In un futuro non troppo lontano diremo addio a scottature e spiacevoli quanto pericolosi rischi alla pelle dovuti al sole. Tutte merito di un semplice braccialetto che indossato al polso potrà monitorare il giusto apporto di raggi ultravioletti per la salute.

L’idea

Il progetto che sa di fantascienza sventola bandiera tricolore grazie alla collaborazione tra i ricercatori dell’Università Sapienza di Roma ed Enea, l’Agenzia nazionale per le nuove tecnologie, l'energia e lo sviluppo economico sostenibile, che stanno mettendo a punto il dispositivo munito di un sofisticato sensore che potrà misurare sia l’esposizione della pelle alla radiazione solare ed evitare di superare i livelli benefici di luce ultravioletta, che determinare la giusta sintesi della vitamina D per fissare il calcio nelle ossa. 

Nuovi pericoli

«Negli ultimi anni si sta sviluppando nella comunità scientifica e nella popolazione una consapevolezza sempre maggiore sugli effetti, a breve e lungo termine, dell’eccesso di esposizione alla radiazione UV. La comunità medica riconosce la necessità di consigli personalizzati per l’esposizione al sole data l’esistenza di diversi fototipi ed è qui che i sensori UV, che permettono di avere una misura del grado di esposizione, entrano in gioco», spiega Sabina Botti, ricercatrice del Laboratorio Enea Micro e Nanostrutture per la Fotonica.

I sensori sviluppati da Enea e Sapienza Università di Roma, costituiti principalmente di materiale idrogel sono economici, facili da realizzare e possono essere calibrati sul soggetto destinato ad indossarli: la dose limite, al di là della quale si rileva un danno per la pelle, dipende infatti dalla quantità di melanina che determina la pigmentazione della pelle che varia da soggetto a soggetto.

Potenzialità

«Sarà possibile sviluppare sensori personalizzati, adatti sia a soggetti dalla pelle bianchissima (fototipi I e II) che a quelli con la carnagione più scura, quindi più resistente alla luce ultravioletta (fototipi dal III in poi)”, aggiunge Botti. “Inoltre, sono facilmente integrabili in supporti indossabili (per esempio in un braccialetto) e sono di facile interpretazione ad occhio nudo. Il sensore fornisce, infatti, a chi lo indossa un’allerta sull’esposizione massima ricevuta, basata sullo ’scolorimento’ del materiale con cui è prodotto», conclude Botti.

Il Laboratorio di Ingegneria Chimica e dei Materiali di Sapienza Università di Roma sta realizzando il materiale composito con cui è costituito il sensore, ovvero una matrice idrogel contenente un colorante, il blu di metilene, e nanoparticelle di biossido di titanio.
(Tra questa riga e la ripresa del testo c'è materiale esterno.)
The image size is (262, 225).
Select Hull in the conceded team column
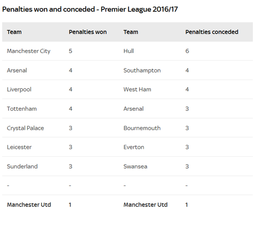click(x=129, y=51)
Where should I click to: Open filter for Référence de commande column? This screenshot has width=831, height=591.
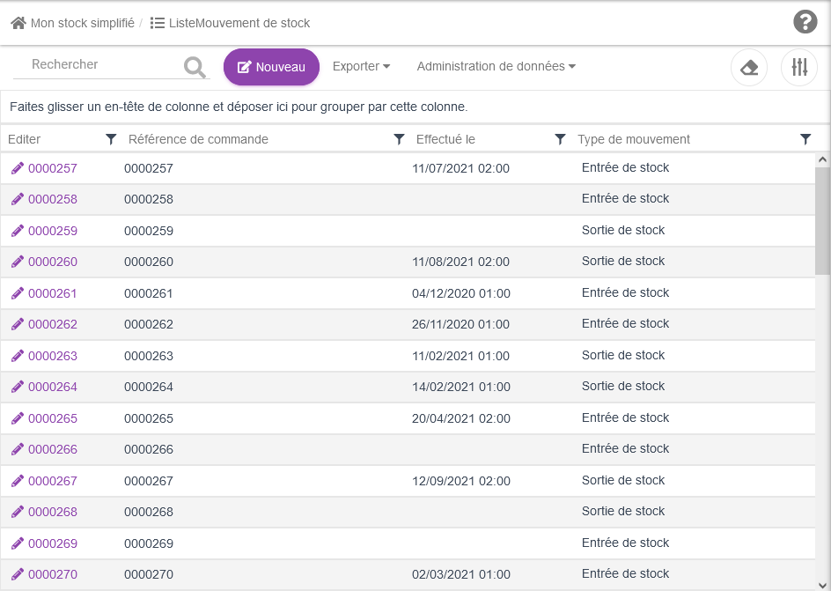[x=399, y=139]
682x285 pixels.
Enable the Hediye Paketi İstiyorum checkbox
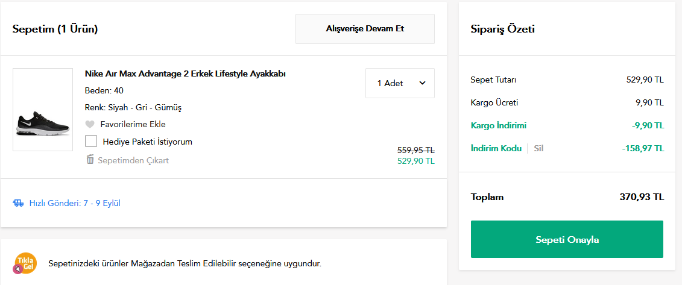pyautogui.click(x=91, y=142)
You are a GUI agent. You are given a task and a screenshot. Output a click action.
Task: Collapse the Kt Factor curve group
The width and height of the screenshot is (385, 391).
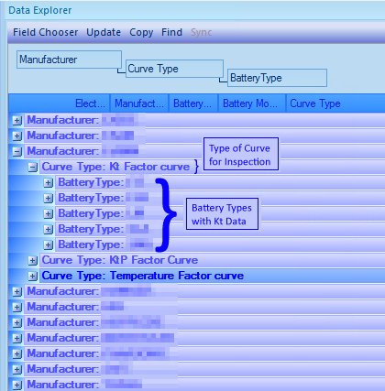(x=33, y=168)
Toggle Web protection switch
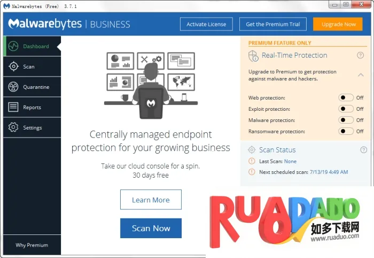 point(346,98)
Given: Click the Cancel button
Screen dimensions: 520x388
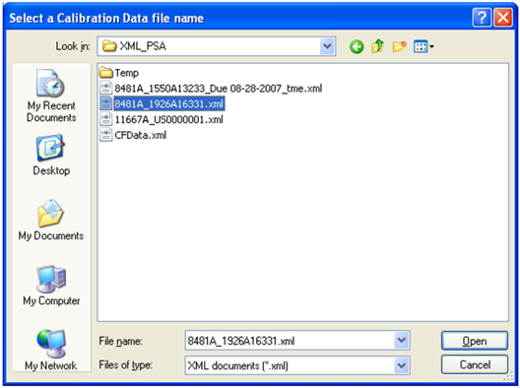Looking at the screenshot, I should coord(475,364).
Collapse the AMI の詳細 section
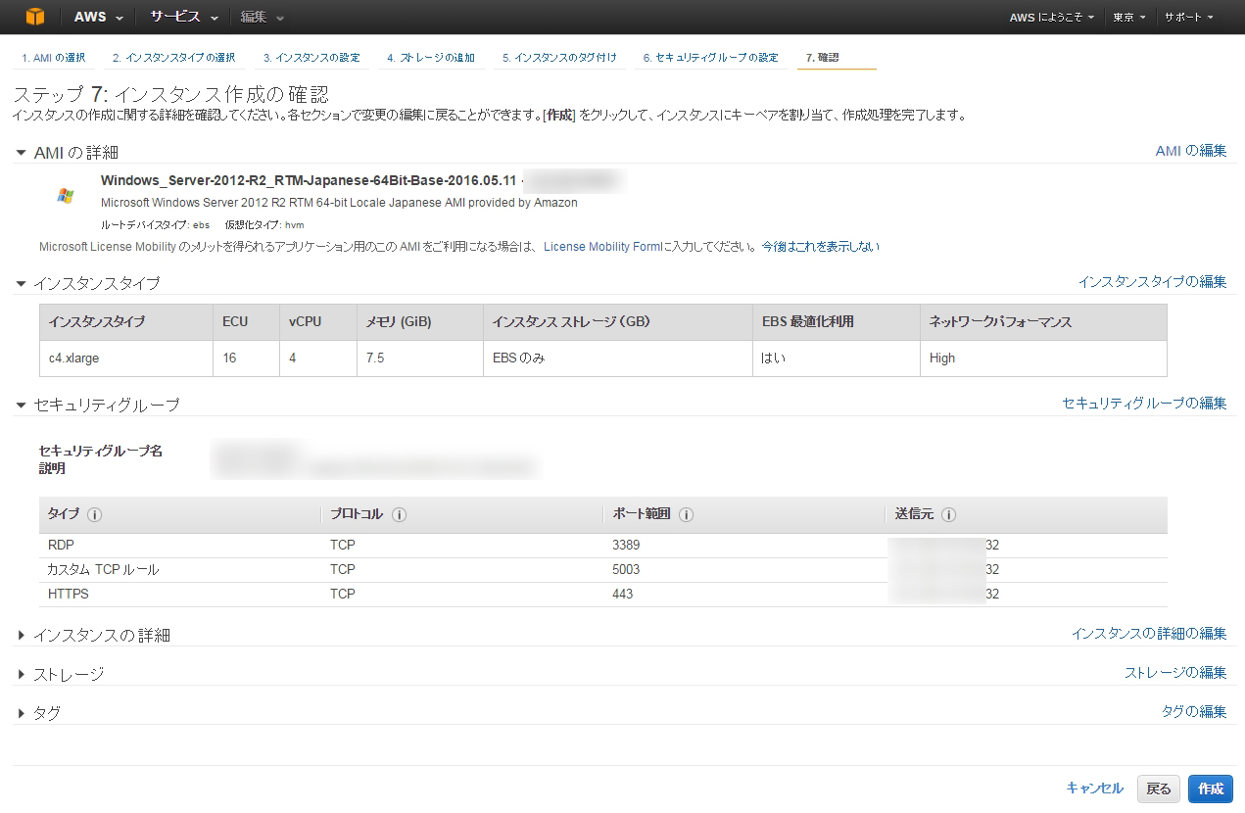 tap(22, 152)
Il Laboratorio Enea di Micro e nanostrutture per la fotonica si occupa, invece, di produrre le nanoparticelle di biossido di titanio e di studiare la risposta dei sensori alla luce ultravioletta utilizzando tecniche di micro-spettroscopia Raman.

Grazie all’elevato contenuto di acqua, le proprietà degli idrogel sono comparabili a quelle dei tessuti biologici, rendendoli potenzialmente biocompatibili e adatti ad altre applicazioni.